*Texto da página*.
........

Nas áreas-piloto da Rota Vicentina, as intervenções de conservação focam-se sobretudo nas duas espécies invasoras com maior prevalência e impacto nestes habitats naturais: a acácia-de-espigas (Acacia longifolia) – de que já falámos aqui – e o chorão-da-praia (Carpobrotus edulis).

Continuando a desvendar mais sobre os bastidores de uma actividade de conservação da natureza, vamos falar agora sobre o planeamento e estratégia de intervenção para o chorão-da-praia.

O chorão-da-praia é uma planta suculenta, rasteira, muito comum de se encontrar nos ecossistemas dunares, junto a estacionamento da praia ou no caminho até la. Tem uma flor amarela ou rosa-vivo o que leva muitas pessoas a quererem levar para casa ou para o seu jardim. Por favor, não o faça! Esta é uma planta invasora e ao transportá-la só estará a contribuir para o aumento da sua distribuição geográfica.

As plantas invasoras são uma ameaça real à biodiversidade e para os ecossistemas porque competem agressivamente com as nossas plantas autóctones e toda a cadeia que depende delas e também têm elevados impactos negativos nos recursos naturais.

Para esta espécie, a melhor técnica de controlo, aliás a única aconselhada a executar, é o arranque manual, independentemente do tamanho, do tipo de solo onde cresce e da localização.

........

*Excerto de dados*.

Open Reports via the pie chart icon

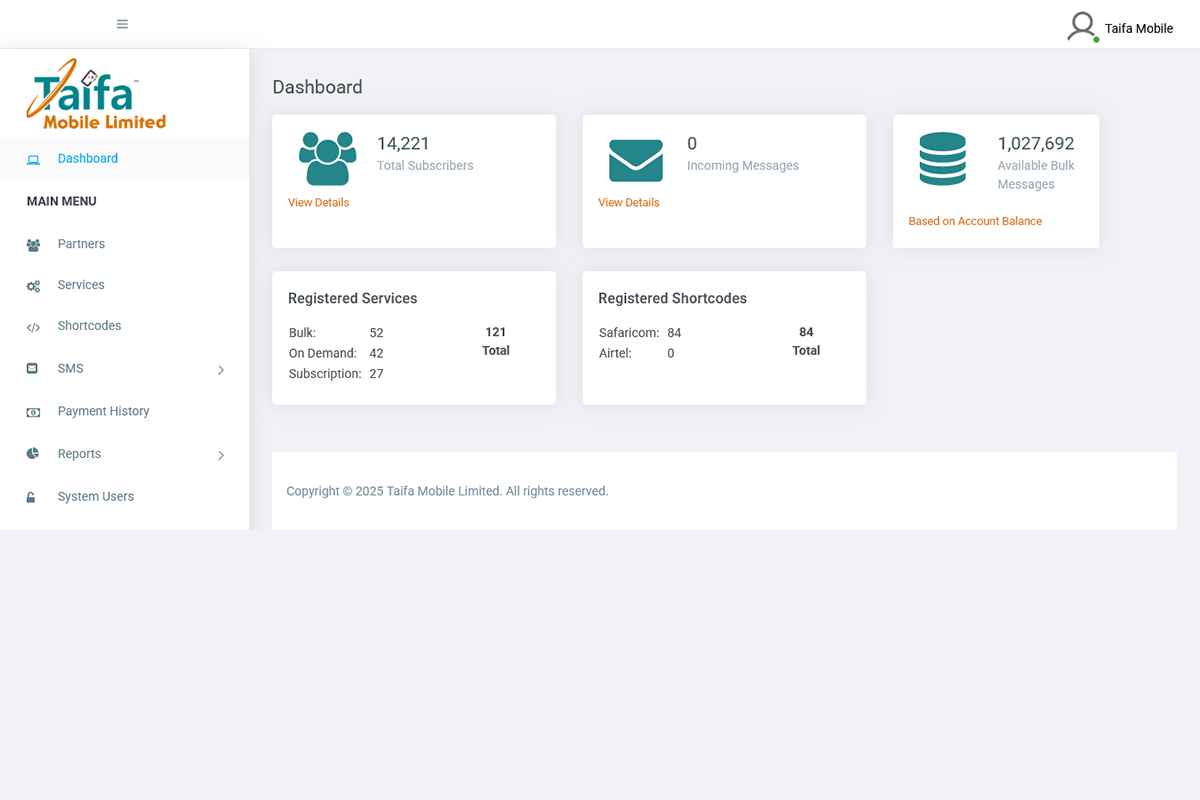pos(34,454)
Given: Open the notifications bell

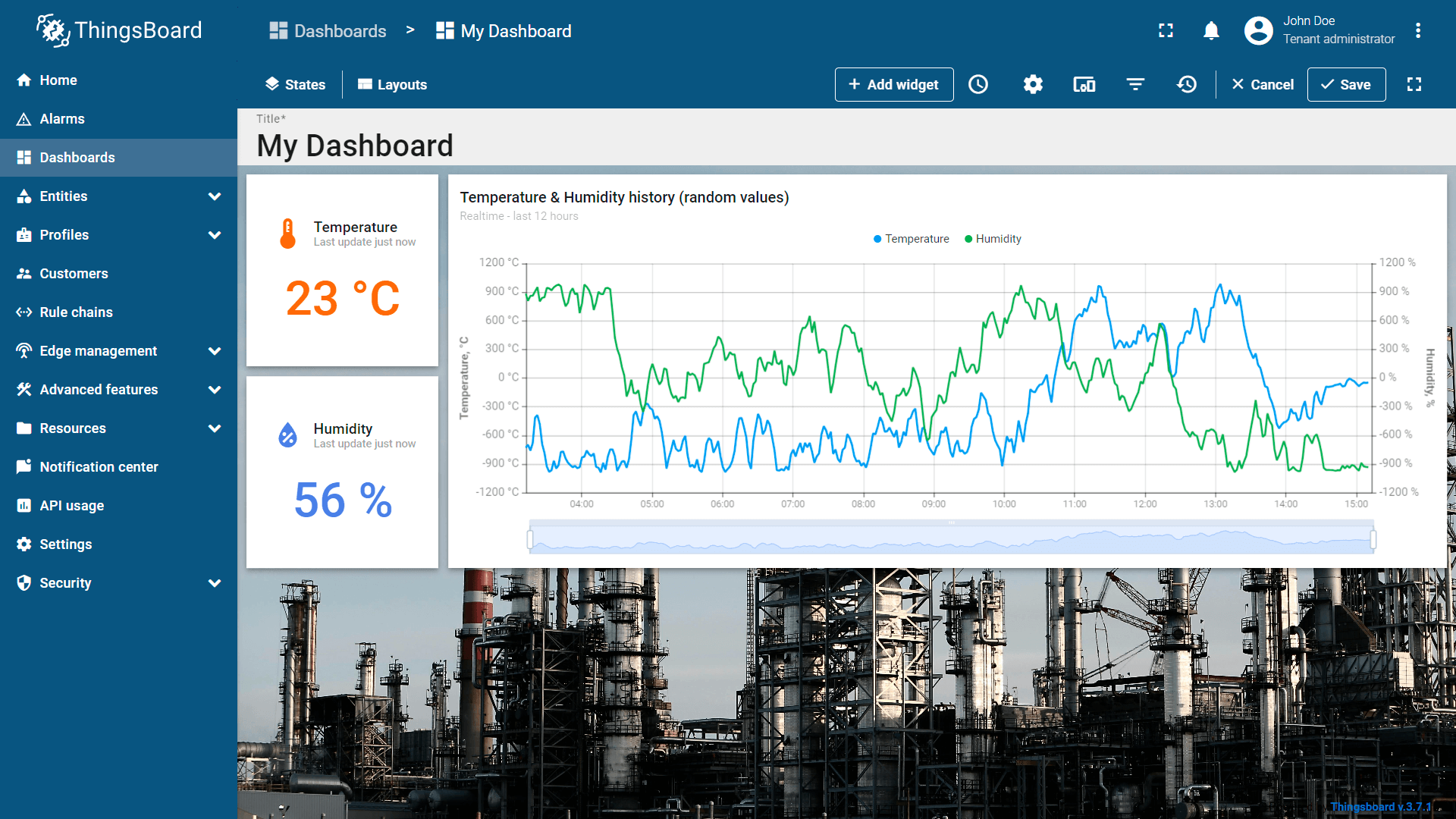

........

*Tarefas*.
1 – Responda, com base no texto sobre o chorão-da-praia:
(a) Qual é o nome científico da acácia-de-espigas?
(b) De que cores pode ser a flor do chorão-da-praia?
(c) Que técnica de controlo é a única aconselhada para o chorão-da-praia?
2 – Dê seguimento ao texto sobre o chorão-da-praia, a partir da última frase apresentada.

*Respostas por tarefa*.
1 –
(a) Acacia longifolia.
(b) Amarela ou rosa-vivo.
(c) O arranque manual.

2 –
Ainda assim, importa conhecer bem a planta e os cuidados a ter, nos seus diferentes estágios de desenvolvimento e planear a intervenção consoante o local e dimensão da área de invasão:

❌ Evitar pisar ou perturbar a flora ameaçada ou mais sensível existente em redor
❌ Evitar percorrer zonas de vegetação densa e sempre que possível, escolher trilhos existentes, zonas sem vegetação ou cobertas de plantas invasoras (ex: o próprio chorão-da-praia)
❌ Não deixar as raízes das espécies removidas em contacto com o solo
❌ Não transportar plantas invasoras do local de remoção
❌ Não transportar indivíduos com sementes


O chorão forma tapetes densos, sobretudo em zonas dunares, cobrindo o solo e impedindo a regeneração natural das espécies autóctones. O chorão chega mesmo a trepar sobre outras espécies, nomeadamente espécies arbustivas com o porte do zimbro-galego, “sufocando-as” e tapando-lhes a luz solar que as alimenta.

O chorão-da-praia é extremamente eficaz a cobrir o solo. A sua introdução na costa tinha como objectivo o controlo da erosão das areias litorais em zonas críticas, sem vegetação autóctone. Contudo, a flora autóctone que naturalmente habita estes ecossistemas sensíveis, é tão ou mais eficaz que o próprio chorão, nessa mesma função e ainda lhe acresce outras funções importantes, como retenção de água e formação de solo.

A predominância de chorão-da-praia torna as áreas monoespecíficas e com decréscimo de valores ecológicos e paisagísticos, pondo ainda em causa a biodiversidade de espécies endémicas e raras, com diferentes valências e das quais dependem inúmeras espécies de fauna.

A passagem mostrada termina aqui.